The downside is that plastic fascias are easy to damage and very expensive to repair — which is one reason why insurance costs for modern cars are so high.
Q: Why do many front-wheel-drive (FWD) cars still have a driveshaft “hump” on the floorboard?
One of the design advantages of the FWD layout is the entire drivetrain — engine, transmission and axle — are packaged together up front, eliminating the need for the hump in the floorboard (in a rear-drive car) that would otherwise need to be there for the driveshaft, which in a rear-drivecar runs from the engine up front to the drive axles out back. The hump divides the interior space of the cabin straight down the middle, turning a potential six-passenger car into a five-seater. Early FWD cars like the 1960s-era Oldsmobile Toronado boasted huge interiors with considerably more room for passengers than an otherwise similar rear drive car.

§ REQUIREMENT A
In the text on front-wheel-drive cars, rewrite the paragraph that begins "One of the design advantages" as a short bulleted list that keeps its main facts.

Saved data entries
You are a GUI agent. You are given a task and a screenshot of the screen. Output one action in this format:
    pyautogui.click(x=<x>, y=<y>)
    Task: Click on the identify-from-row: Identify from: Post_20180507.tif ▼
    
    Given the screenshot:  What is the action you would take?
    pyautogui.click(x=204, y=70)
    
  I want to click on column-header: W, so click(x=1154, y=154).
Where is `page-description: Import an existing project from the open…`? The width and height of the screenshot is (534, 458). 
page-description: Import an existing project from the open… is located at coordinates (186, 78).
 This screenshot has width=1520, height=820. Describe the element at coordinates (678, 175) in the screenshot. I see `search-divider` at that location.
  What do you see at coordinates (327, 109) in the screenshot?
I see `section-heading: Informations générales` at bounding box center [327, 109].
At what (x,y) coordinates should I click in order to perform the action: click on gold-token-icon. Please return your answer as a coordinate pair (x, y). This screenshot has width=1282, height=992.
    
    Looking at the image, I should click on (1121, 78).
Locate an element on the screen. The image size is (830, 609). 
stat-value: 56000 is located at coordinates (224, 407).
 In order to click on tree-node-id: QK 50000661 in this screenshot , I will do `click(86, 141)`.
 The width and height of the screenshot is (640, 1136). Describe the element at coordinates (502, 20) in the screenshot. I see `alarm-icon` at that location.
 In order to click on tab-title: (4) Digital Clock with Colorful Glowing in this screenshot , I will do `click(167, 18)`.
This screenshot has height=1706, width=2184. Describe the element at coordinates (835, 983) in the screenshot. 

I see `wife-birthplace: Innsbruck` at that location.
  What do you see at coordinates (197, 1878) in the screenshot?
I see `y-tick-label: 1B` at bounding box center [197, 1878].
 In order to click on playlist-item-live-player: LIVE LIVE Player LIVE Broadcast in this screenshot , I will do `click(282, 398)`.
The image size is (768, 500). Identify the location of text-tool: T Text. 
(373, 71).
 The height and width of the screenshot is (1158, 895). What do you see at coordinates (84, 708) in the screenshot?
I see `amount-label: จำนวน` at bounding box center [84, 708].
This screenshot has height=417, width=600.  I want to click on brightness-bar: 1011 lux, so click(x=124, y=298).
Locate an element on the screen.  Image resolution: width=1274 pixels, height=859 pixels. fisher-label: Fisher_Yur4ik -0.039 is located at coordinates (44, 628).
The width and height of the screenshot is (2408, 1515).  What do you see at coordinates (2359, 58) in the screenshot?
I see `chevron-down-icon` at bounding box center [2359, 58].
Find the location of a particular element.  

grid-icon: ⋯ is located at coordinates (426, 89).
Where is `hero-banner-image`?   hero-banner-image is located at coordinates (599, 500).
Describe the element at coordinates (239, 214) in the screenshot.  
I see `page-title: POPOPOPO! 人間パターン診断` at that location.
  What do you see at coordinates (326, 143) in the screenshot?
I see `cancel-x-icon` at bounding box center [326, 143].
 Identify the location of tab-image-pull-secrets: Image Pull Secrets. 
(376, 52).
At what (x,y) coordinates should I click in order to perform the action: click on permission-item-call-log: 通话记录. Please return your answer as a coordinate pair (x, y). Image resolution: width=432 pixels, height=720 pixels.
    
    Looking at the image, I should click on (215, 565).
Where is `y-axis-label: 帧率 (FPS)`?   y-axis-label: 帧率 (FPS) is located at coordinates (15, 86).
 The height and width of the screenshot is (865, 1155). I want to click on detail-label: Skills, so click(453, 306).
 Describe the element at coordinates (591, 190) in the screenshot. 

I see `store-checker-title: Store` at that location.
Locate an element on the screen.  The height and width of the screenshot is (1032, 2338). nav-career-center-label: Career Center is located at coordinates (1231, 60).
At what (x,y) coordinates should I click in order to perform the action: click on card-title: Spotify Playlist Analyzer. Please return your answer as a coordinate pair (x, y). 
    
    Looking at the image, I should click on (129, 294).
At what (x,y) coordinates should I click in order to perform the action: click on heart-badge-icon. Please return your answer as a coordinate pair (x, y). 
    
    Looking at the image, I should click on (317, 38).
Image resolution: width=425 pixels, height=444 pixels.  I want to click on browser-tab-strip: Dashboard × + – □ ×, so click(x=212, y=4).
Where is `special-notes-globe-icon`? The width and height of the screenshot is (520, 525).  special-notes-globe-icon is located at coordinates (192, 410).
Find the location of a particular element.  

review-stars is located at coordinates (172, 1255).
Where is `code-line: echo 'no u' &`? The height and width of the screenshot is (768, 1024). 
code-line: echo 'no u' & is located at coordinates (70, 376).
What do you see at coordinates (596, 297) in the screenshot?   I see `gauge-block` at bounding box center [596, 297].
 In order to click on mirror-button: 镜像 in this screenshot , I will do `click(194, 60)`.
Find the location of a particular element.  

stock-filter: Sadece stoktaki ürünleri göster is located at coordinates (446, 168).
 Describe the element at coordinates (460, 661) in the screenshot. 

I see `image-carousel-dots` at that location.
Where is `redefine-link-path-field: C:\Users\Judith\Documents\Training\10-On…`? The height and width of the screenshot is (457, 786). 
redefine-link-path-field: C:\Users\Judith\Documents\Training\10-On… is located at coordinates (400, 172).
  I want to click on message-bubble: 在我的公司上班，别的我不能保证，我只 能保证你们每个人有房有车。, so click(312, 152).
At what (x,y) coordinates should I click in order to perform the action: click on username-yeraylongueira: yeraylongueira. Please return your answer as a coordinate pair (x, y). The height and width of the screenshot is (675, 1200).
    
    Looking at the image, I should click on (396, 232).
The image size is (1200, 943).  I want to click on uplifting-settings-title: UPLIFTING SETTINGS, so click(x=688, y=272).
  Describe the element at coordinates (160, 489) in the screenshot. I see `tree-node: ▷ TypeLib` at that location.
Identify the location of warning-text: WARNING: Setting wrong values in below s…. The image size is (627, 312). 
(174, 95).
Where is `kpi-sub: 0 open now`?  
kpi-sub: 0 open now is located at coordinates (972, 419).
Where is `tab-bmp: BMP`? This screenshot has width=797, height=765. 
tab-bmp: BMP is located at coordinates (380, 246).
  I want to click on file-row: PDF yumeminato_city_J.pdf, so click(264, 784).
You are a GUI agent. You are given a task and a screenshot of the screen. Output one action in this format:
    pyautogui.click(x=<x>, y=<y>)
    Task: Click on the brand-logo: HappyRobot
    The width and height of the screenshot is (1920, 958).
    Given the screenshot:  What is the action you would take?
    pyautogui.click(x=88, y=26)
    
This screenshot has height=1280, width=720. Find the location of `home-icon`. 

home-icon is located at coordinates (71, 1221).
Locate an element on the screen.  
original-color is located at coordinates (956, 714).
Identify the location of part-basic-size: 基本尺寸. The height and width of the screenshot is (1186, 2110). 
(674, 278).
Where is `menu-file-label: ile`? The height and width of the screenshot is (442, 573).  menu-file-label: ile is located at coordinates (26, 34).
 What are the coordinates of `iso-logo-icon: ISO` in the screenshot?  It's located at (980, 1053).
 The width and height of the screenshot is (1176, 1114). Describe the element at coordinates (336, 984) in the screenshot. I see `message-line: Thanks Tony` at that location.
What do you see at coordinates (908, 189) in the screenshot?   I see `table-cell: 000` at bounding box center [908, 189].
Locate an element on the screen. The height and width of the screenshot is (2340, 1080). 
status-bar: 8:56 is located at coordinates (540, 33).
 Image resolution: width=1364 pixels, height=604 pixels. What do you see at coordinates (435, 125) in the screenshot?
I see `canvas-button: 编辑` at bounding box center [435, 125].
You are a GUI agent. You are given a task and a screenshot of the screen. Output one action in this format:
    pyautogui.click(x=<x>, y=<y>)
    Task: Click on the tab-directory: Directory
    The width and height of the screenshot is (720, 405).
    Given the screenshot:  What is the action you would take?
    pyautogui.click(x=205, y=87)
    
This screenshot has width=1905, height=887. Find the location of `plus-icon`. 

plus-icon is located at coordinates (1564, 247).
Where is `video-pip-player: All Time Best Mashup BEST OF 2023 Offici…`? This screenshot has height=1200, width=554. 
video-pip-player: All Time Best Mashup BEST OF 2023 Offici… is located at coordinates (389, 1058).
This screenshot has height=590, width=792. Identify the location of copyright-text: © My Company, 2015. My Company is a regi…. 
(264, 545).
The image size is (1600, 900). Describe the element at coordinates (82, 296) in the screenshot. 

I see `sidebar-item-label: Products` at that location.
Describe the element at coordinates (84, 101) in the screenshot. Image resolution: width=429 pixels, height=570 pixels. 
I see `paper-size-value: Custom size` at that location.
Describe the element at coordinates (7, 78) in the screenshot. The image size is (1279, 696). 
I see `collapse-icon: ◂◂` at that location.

§ REQUIREMENT B
Turn the part of the records that opens with the line containing "pixels, height=720 pixels." and closes with the line containing "Looking at the image, I should click on (215, 565)." into a numbered list, leaving out blank lines.

§ TASK SOLUTION A
- In the FWD layout, the whole drivetrain (engine, transmission and axle) sits together up front.
- This removes the floorboard hump that a rear-drive car needs for the driveshaft, which runs from the engine in front to the drive axles in back.
- The hump splits the cabin down the middle and turns a possible six-passenger car into a five-seater.
- Early FWD cars, such as the 1960s Oldsmobile Toronado, had huge interiors with much more passenger room than similar rear-drive cars.

§ TASK SOLUTION B
1. At what (x,y) coordinates should I click in order to perform the action: click on permission-item-call-log: 通话记录. Please return your answer as a coordinate pair (x, y). Image resolution: width=432 pixels, height=720 pixels.
2.     Looking at the image, I should click on (215, 565).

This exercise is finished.